А что здесь удивительного? Его безчисленные пирушки всегда заканчивались одним и тем же! Потому в столь вольной в данных вопросах Франции на него смотрели как на сумасшедшего. Там, по всей видимости, в те времена вовсю свирепствовал сифилис, потому содомские извращения Петра привели его ко вполне закономерному для такого образа жизни заболеванию, от которого и наступила его скоропостижная кончина. И именно по этой причине наш «преобразователь» так и не успел завершить все им намечаемые «славные дела».
Но постыдное заболевание Петра, о котором историк Валишевский весьма скромно пожелал умолчать, всем прекрасно известно и никаких особых тайн из него уже давно никто не делает, приведем лишь несколько из них, где в раскрытие особого колорита личности Петра вносятся отличающие его качества:
«…пьяница и развратник… палач и сыноубийца… этот сифилитик и педераст…» (Василевский, 1923)» [46, с. 205].
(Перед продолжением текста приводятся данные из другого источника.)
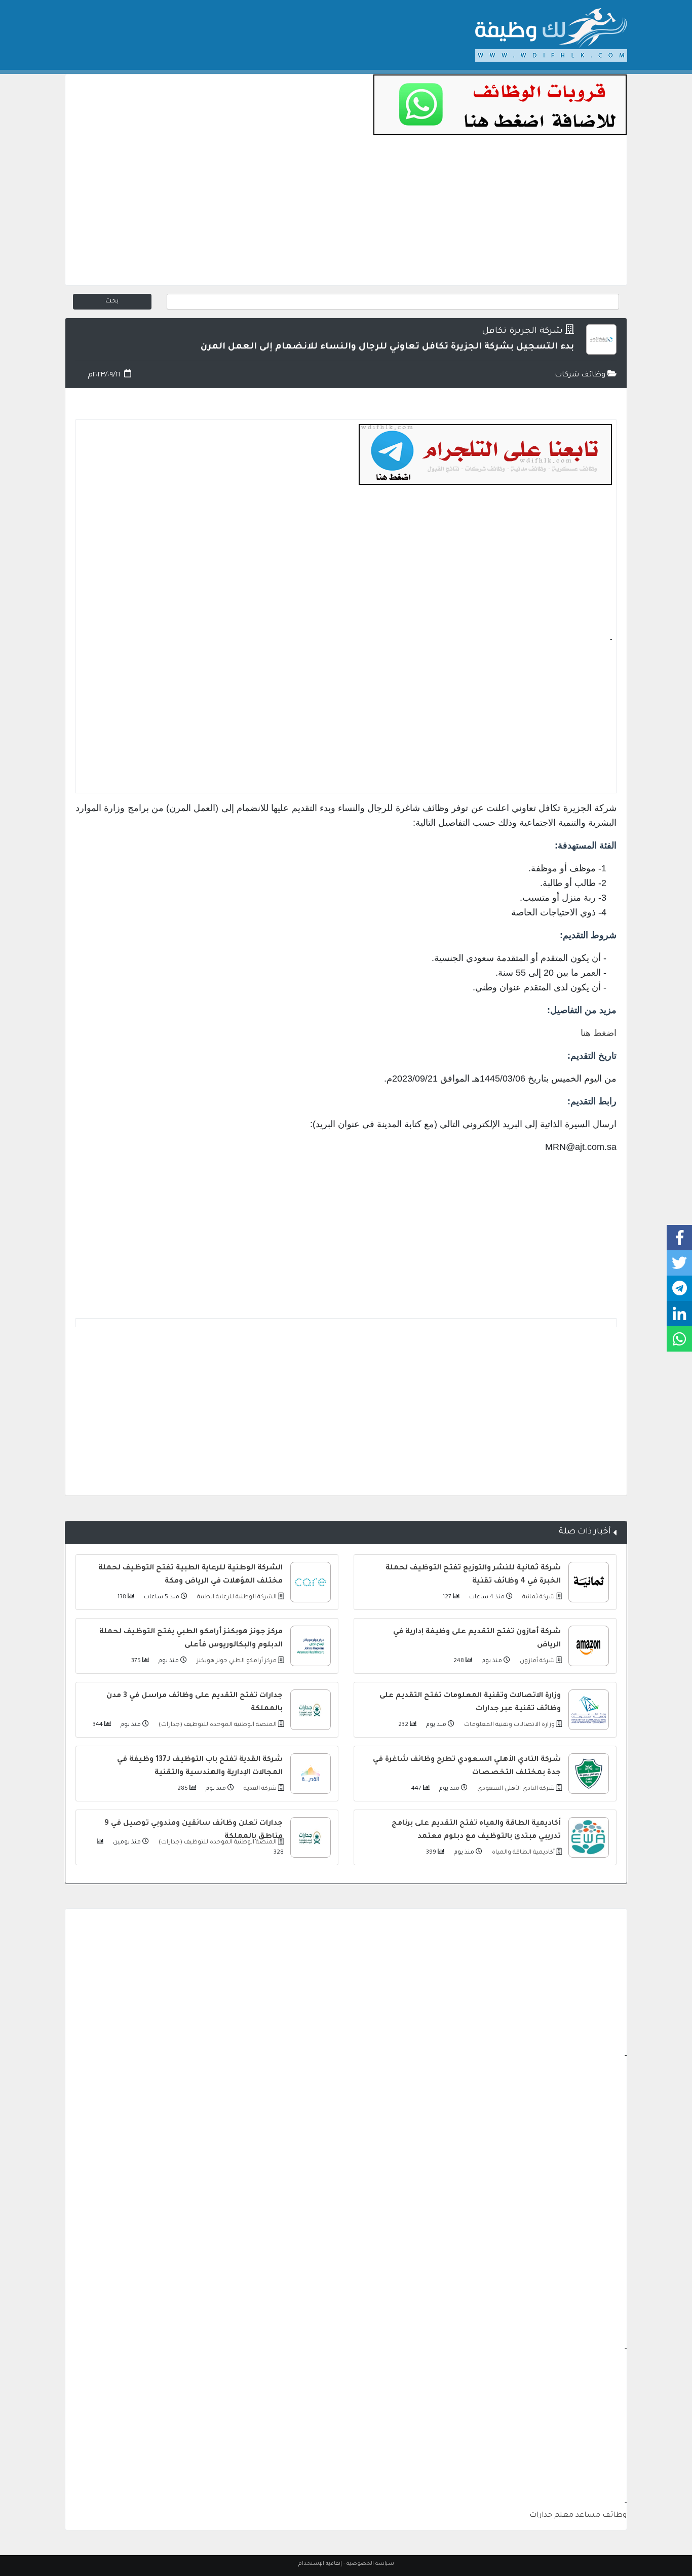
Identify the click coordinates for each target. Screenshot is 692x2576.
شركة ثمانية (538, 1597)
«Человек ненормальный, всегда пьяный, сифилитик, неврастеник, страдавший психастеническими припадками тоски и буйства, своими руками задушивший сына… Маньяк. Трус» (Пильняк, 1919)» [46, с. 208].
«…этот сифилитик и педераст… которого Лев Толстой, не очень деликатно, но не без серьезных оснований, называл «беснующимся пьяным, сгнившим от сифилиса зверем…»» (Василевский, 1923)» [46, с. 205].
«…больше всего любивший дебош, женившийся на проститутке, наложнице Меншикова… Тело было огромным, нечистым, очень потливым, нескладным, косолапым, тонконогим, проеденным алкоголем, табаком и сифилисом. (Солоневич, 1940-е)» [46, с. 211].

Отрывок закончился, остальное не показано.